--- Фрагмент страницы ---

А вот отношение к своей болезни самого Л. Н-ча; в дневнике того времени он записывает:

"23 янв. Гаспара. 1902. Е. б. ж. Все слаб, приехал Бертенсон. Разумеется, пустяки. Чудные стихи:

Зачем, старинушка, покряхтываешь,

Зачем, старинушка, покашливаешь,?

Пора старинушке под холстинушку

Под холстинушку, да в могилушку.

Что за прелесть народная речь! И картинно, и трогательно, и серьезно. Думал: нет более явного доказательства ложного пути, на котором стоит наука, чем ее уверенность в том, что она все узнает".

После отъезда Бертенсона произошло ухудшение здоровья Льва Николаевича.

28 января Марья Львовна писала своему другу, Марье Алекс. Шмидт:

"...Папе все хуже, сегодня воспаление легкого и плеврит распространились дальше, и сердце очень плохо. Надежды почти нет; он теперь страдает меньше, сегодня говорил мне, что ему хорошо, тяжело, главное, то, что ему трудно дышать, и потому он стонет и все просит открывать окна. Говорит очень мало и часто бывает в забытьи, и в забытьи стонет и бредит, а когда ему чуть лучше, он всегда скажет ласку или даже шутку. Ах, М. А., милая, как тяжело,- только одно утешает, что ему не тяжело. Душой он все так же высок и хорош и теперь хоть не очень страдает физически".

У Льва Николаевича доктора определили ползучее воспаление легких, что при его общей слабости было крайне опасно.

В светлые минуты Л. Н-ч старался о том, чтобы успокоить и ободрить своих встревоженных близких и друзей; так, 31 января он послал такую телеграмму своему брату Сергею:

"Радостно быть на высоте готовности к смерти, с которой легко и спокойно переменить форму жизни. И мне не хочется расставаться с этим чувством, хотя доктора говорят, что болезнь повернула к лучшему. Чувствую твою любовь и радуюсь ей. Левочка".

Всю телеграмму он продиктовал Марье Львовне и только сам подписал "Левочка", разволновался и заплакал. Эта форма его имени - "Левочка" употреблялась в его семье и напоминала ему его детство.

Несколько дней Л. Н-ч был между жизнью и смертью. Все дети съехались к умирающему.

Софья Андреевна писала своей сестре:

3 февраля 1902. Гаспра.

--- Исходные материалы ---

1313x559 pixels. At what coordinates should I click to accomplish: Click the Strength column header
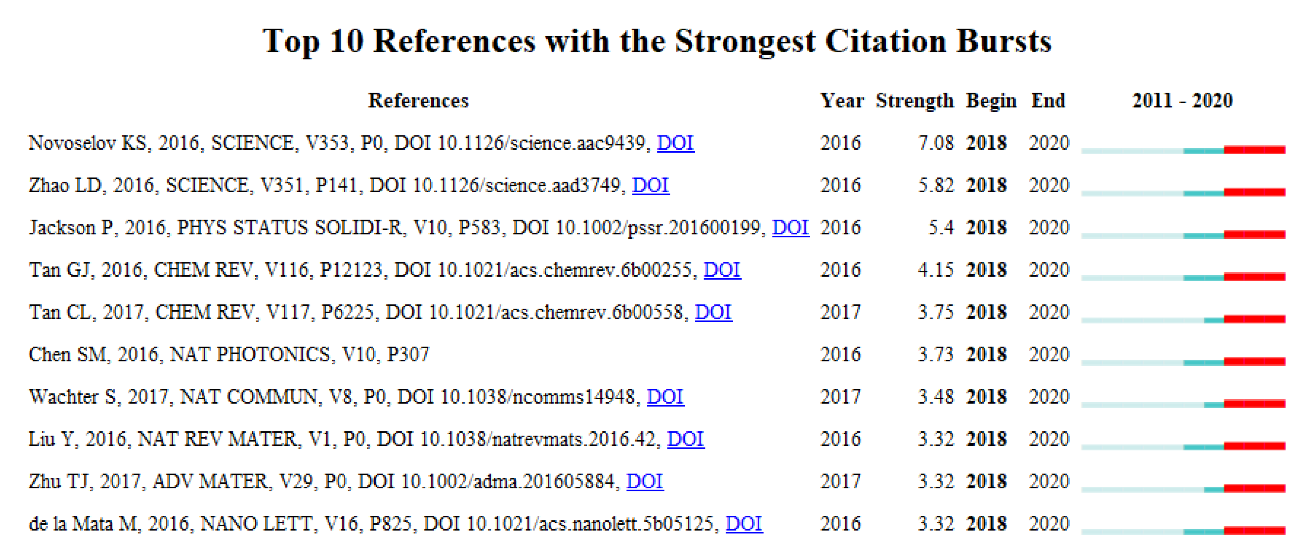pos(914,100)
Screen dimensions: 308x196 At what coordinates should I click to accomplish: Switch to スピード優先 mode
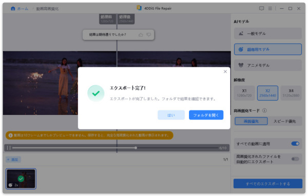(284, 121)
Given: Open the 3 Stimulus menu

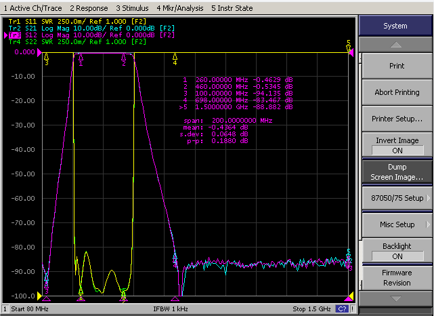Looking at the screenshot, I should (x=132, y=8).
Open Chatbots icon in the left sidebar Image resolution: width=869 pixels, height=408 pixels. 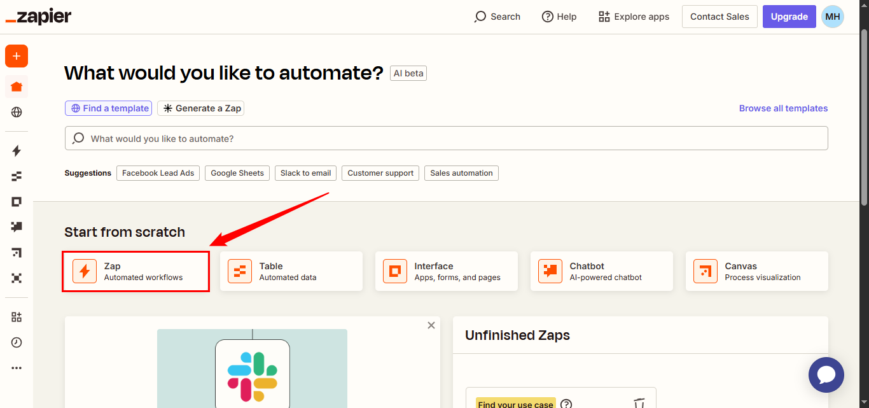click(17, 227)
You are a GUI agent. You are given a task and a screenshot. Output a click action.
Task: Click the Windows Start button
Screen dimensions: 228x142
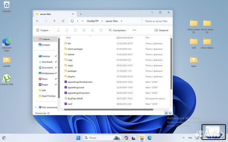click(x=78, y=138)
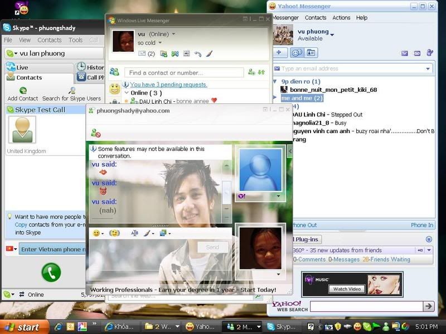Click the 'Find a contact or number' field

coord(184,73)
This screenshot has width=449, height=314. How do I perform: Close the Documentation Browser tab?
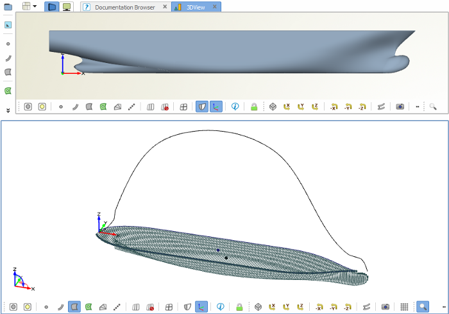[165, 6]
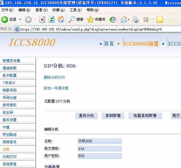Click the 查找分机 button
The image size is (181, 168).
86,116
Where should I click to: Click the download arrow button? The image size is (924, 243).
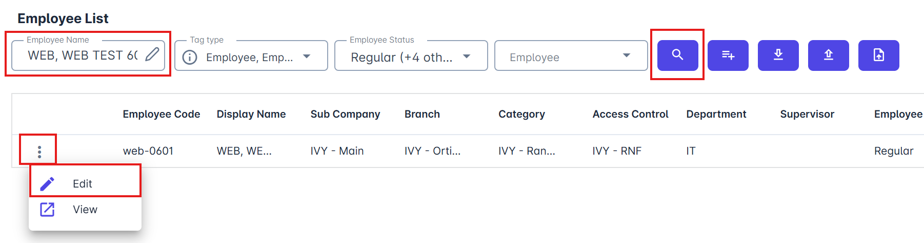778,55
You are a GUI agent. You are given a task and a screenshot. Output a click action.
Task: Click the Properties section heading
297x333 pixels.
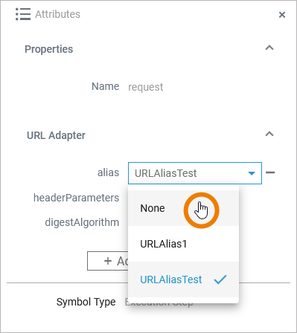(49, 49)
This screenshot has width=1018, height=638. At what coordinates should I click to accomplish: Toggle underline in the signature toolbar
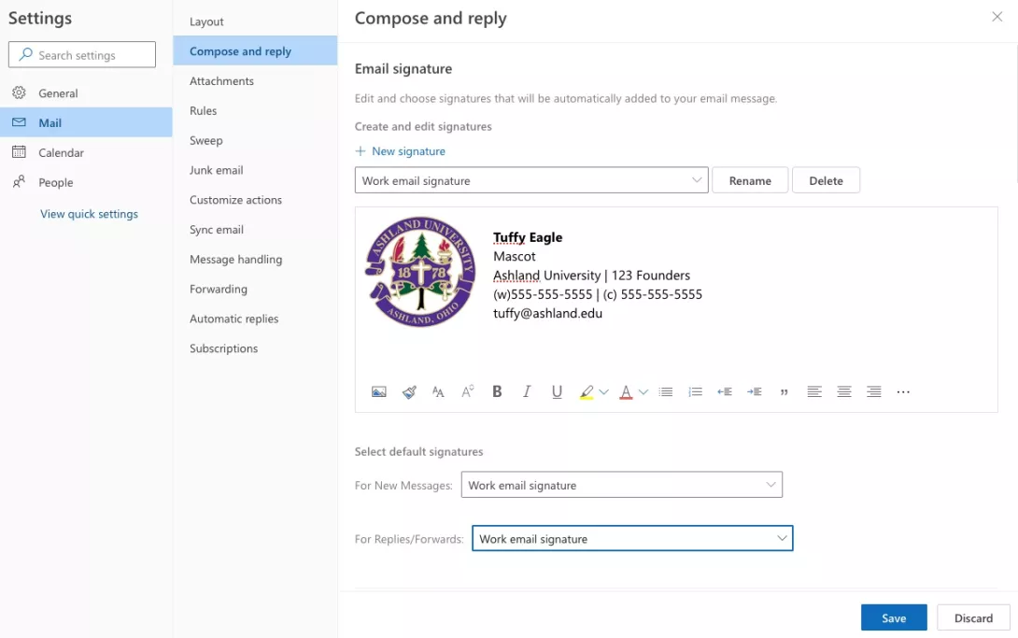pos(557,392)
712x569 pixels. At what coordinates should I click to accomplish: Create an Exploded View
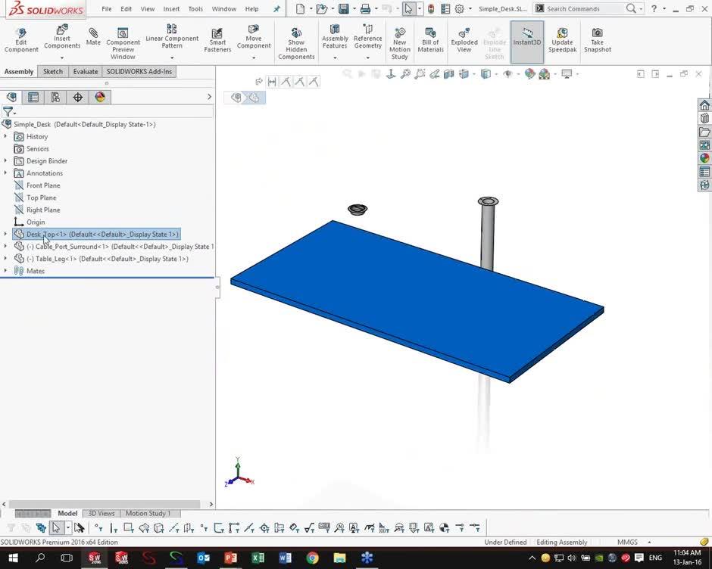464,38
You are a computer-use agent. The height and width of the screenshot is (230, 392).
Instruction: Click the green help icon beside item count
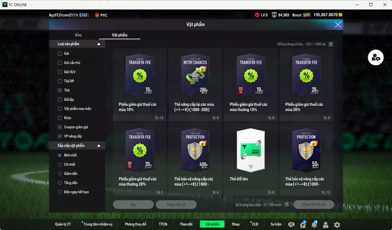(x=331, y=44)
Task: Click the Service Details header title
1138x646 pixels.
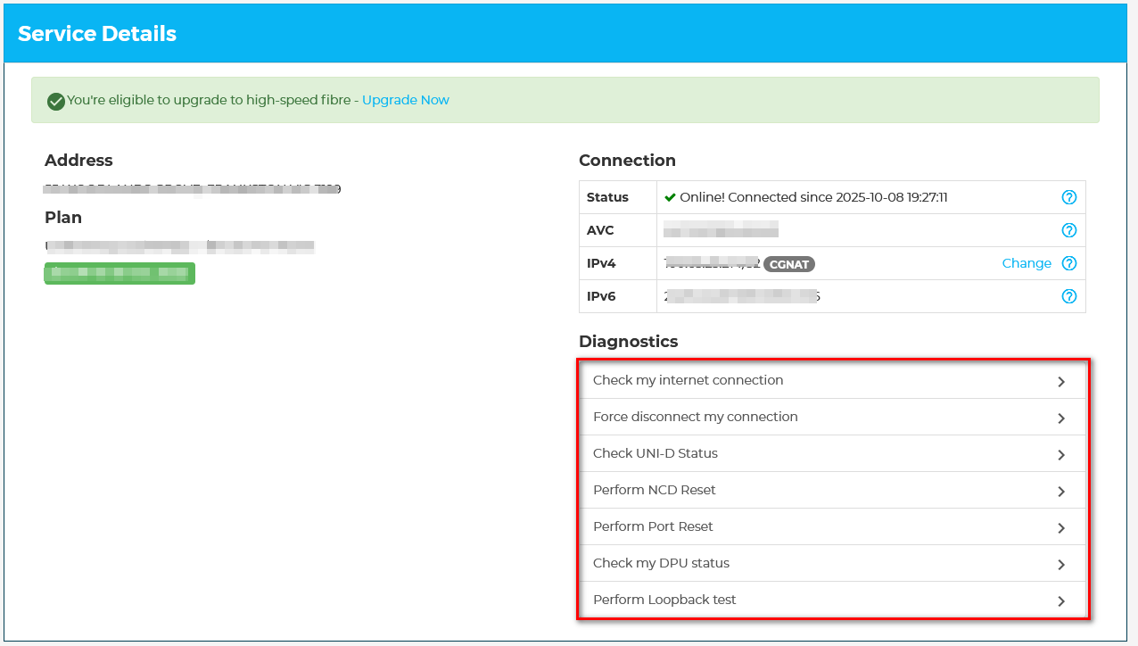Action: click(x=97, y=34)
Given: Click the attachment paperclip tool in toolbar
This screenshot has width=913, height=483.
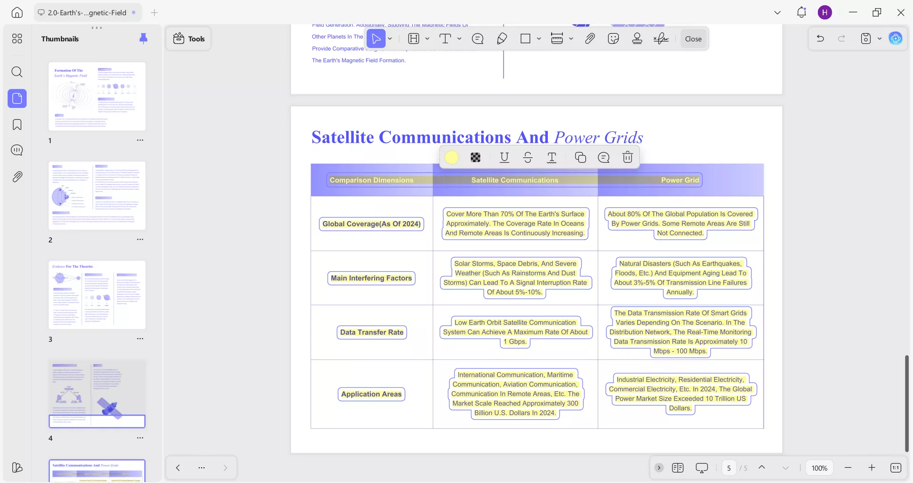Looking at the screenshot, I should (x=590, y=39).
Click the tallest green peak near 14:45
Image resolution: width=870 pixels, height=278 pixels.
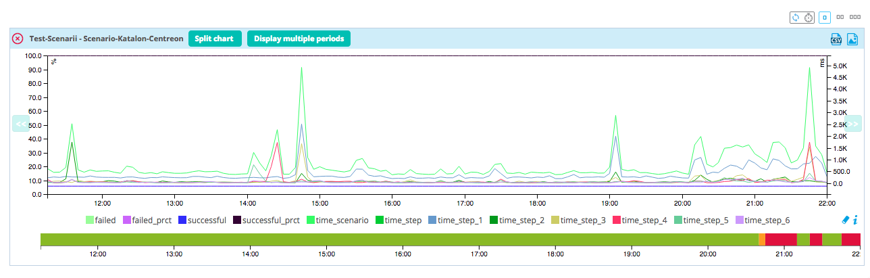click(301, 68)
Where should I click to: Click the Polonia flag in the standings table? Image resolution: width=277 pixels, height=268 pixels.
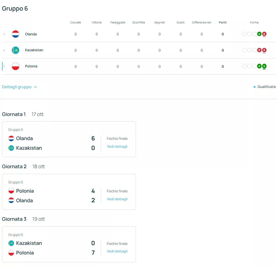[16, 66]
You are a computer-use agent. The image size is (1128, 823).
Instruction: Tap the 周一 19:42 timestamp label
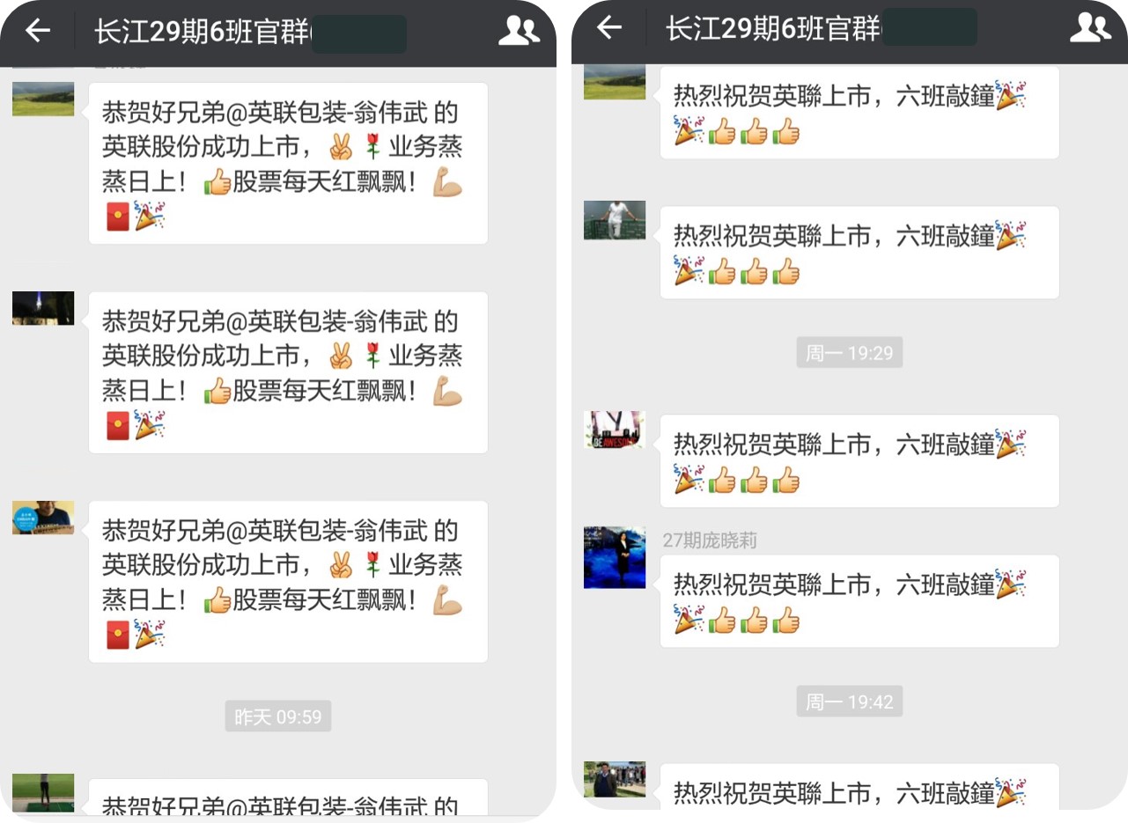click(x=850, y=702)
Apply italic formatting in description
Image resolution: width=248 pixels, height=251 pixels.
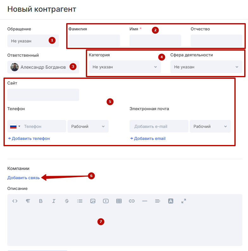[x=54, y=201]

---

(Задания):
(1) Ответьте, пожалуйста, на вопросы по отрывку о болезни Льва Николаевича:
(a) Кто приехал, согласно дневниковой записи от 23 января?
(b) Какую болезнь определили у Льва Николаевича доктора?
(c) Кому 31 января была отправлена телеграмма?
(2) Перечислите все даты, названные в отрывке о болезни Льва Николаевича.
(3) Продолжите отрывок о болезни Льва Николаевича с последней показанной строки.

(Итоги работы):
(1)
(a) Бертенсон.
(b) Ползучее воспаление легких.
(c) Брату Сергею.

(2) 23 января 1902, 28 января, 31 января, 3 февраля 1902.

(3)
"Процесс болезни так неопределенен, так медлен, что ни один доктор ничего предсказывать не берется... Воспаление держится в левом легком, близко от сердца, и всякую минуту может перейти на стенки сердца, которое и так стало очень плохо в нынешнем году. Когда вчера утром Левочка себя почувствовал лучше, он встретил доктора словами: "а я все еще не сдаюсь". Всякое ухудшение вызывает в нем мрачность; он молчит и думает, и Бог знает, что происходит в его душе. Со всеми нами, окружающими, он очень ласков и благодарен. Но болеть ему очень трудно, непривычно, по моему мнению, умирать ему очень не хочется. Сила мысли так еще велика, что больной, еле слышно его, а он диктует Маше поправки к своей последней статье или велит под диктовку записывать кое-что о болезни и мысли свои в записную книжечку. Доктор у нас московский лучший, Щуровский. Еще прекрасный, ялтинский, Альтшулер и земский, здешний Волков. Последние два дежурят через ночь.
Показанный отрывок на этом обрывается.